On May 10, 2017, the Government of Cuba signed a contract to dispatch Colás and Liván Moinelo to the Fukuoka SoftBank Hawks as a developmental player. From mid-2017 season to mid-2019 season, he played in informal games against Shikoku Island League Plus's teams and amateur baseball teams, and played in the Western League of NPB's minor leagues.

===Fukuoka SoftBank Hawks===
On June 24, 2019, Colás signed a 15 million yen contract (~US$140,000) with the Fukuoka SoftBank Hawks as a registered player under control. On August 18, he debuted against the Saitama Seibu Lions, and recorded a home run at the first Plate appearance in the Pacific League. In the 2019 season, he played 7 games in the Pacific League.

On January 3, 2020, Francys Romero of MLB.com reported that Colás had defected from Cuba and was looking to sign on with a Major League team. On December 23, 2020, Colás was officially granted his release and declared a free agent by Major League Baseball. He was made eligible to sign with a club starting in January 2021.

===Chicago White Sox===
On January 25, 2022, Colás signed with the Chicago White Sox. His signing bonus was $2.7 million. Soon after, Colás gave up pitching to focus on outfield work.

Colas spent the 2022 season split between three White Sox affiliates: the High-A Winston-Salem Dash, Double-A Birmingham Barons, and Triple-A Charlotte Knights. In 117 games between the three minor league clubs, Colás slashed .314/.371/.524 while tallying 23 home runs, 79 RBI, and 3 stolen bases while being caught four times.
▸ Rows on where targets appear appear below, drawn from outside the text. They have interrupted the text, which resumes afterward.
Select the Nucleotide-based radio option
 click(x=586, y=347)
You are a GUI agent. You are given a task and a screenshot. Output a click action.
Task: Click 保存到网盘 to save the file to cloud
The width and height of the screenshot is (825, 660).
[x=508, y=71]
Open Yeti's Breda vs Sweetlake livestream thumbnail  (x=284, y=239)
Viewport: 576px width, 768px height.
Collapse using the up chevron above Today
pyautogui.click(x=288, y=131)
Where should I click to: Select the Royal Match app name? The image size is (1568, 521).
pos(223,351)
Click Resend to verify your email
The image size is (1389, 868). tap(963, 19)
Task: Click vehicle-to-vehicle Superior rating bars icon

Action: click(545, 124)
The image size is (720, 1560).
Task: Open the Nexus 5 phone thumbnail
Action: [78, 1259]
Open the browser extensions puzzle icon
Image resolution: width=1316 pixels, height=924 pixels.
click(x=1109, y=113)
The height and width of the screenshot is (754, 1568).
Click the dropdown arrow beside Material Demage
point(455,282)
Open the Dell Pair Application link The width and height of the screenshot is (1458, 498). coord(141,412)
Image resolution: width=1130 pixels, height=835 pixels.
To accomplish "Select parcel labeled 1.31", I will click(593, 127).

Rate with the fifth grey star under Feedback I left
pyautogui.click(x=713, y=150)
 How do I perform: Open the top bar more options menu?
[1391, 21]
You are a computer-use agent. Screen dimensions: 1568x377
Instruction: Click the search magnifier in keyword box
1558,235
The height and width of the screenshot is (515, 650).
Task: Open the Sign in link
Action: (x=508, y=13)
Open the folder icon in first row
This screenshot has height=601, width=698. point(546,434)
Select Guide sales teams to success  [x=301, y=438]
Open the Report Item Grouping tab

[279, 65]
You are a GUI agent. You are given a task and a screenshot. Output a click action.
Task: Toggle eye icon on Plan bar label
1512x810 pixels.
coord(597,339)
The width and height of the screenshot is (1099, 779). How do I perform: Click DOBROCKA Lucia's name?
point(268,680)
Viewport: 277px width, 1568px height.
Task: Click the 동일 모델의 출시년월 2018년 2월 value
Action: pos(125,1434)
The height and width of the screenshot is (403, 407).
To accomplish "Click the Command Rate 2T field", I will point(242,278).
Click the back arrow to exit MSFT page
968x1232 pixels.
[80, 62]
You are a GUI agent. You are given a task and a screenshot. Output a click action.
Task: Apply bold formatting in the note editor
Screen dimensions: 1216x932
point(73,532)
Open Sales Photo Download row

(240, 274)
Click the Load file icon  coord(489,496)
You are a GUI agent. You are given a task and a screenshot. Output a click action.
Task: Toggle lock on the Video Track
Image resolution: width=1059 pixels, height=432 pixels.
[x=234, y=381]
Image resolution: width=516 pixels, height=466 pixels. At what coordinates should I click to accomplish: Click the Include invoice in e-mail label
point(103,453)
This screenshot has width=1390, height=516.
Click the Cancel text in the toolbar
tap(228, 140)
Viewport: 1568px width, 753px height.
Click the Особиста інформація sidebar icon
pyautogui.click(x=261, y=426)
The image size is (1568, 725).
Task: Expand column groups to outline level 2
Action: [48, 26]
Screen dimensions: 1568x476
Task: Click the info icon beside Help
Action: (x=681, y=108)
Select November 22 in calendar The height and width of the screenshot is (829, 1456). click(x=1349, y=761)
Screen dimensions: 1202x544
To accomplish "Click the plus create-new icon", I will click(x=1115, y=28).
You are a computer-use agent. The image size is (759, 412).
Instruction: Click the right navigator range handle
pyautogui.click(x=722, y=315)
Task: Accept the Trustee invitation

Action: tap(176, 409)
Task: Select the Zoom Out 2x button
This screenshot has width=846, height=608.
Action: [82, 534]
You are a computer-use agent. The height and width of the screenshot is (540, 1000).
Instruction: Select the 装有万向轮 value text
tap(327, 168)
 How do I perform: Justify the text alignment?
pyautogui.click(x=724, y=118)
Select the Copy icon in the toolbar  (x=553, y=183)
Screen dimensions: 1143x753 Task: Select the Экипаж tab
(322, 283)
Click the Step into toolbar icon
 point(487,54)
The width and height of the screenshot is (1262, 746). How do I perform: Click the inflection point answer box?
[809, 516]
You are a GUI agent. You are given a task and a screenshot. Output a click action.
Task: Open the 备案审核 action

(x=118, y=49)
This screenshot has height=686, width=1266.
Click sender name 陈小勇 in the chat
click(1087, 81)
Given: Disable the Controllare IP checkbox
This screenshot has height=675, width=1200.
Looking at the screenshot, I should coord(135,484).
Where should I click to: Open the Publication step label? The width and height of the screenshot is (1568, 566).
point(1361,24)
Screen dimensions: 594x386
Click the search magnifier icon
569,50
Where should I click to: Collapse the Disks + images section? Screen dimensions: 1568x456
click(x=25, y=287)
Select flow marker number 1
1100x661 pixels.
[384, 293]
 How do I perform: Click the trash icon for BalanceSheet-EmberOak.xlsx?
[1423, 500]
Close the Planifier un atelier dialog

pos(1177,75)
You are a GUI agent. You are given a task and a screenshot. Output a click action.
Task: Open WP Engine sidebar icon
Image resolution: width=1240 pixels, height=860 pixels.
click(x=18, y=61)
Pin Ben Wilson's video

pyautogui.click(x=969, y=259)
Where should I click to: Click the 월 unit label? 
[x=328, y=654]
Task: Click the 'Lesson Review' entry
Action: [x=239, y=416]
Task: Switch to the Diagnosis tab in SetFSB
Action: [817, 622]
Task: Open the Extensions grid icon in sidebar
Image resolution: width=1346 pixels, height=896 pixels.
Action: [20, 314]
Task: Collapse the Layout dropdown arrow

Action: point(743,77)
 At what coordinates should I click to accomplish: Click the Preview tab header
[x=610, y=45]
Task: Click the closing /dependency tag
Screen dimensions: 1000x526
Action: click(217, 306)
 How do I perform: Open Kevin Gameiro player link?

On March 26, 2023, the White Sox announced that Colás had made the Opening Day roster. He made his MLB debut on March 30, recording a hit as a pinch hitter. Colás batted .211 with one home run and seven RBI in 25 games, before he was optioned to Charlotte. In 48 games for Charlotte, he batted .293 with nine home runs and 29 RBI before he was promoted to the major leagues in July. In 2023 in the major leagues he batted .216/.257/.314 with 5 home runs and 19 RBI in 245 at-bats, as he stole four bases in seven attempts and played primarily right field. Colás was optioned to Triple–A Charlotte to begin the 2024 season. In 13 games for the White Sox, he went 9-for-33 (.273) with four RBI.

Colás was designated for assignment by Chicago on March 26, 2025. He cleared waivers and was sent outright to Triple-A Charlotte on March 28. Colás made 29 appearances split between Charlotte and Birmingham, but posted a .163/.245/.255 batting line with one home run, 12 RBI, and three stolen bases. Colás was released by the White Sox organization on May 24.

===Los Angeles Angels===
On May 27, 2025, Colás signed a minor league contract with the Los Angeles Angels. He made 78 appearances for the Double-A Rocket City Trash Pandas, batting .221/.289/.409 with 14 home runs and 46 RBI. Colás elected free agency following the season on November 6.

===Saraperos de Saltillo===
On April 24, 2026, Colás signed with the Saraperos de Saltillo of the Mexican League.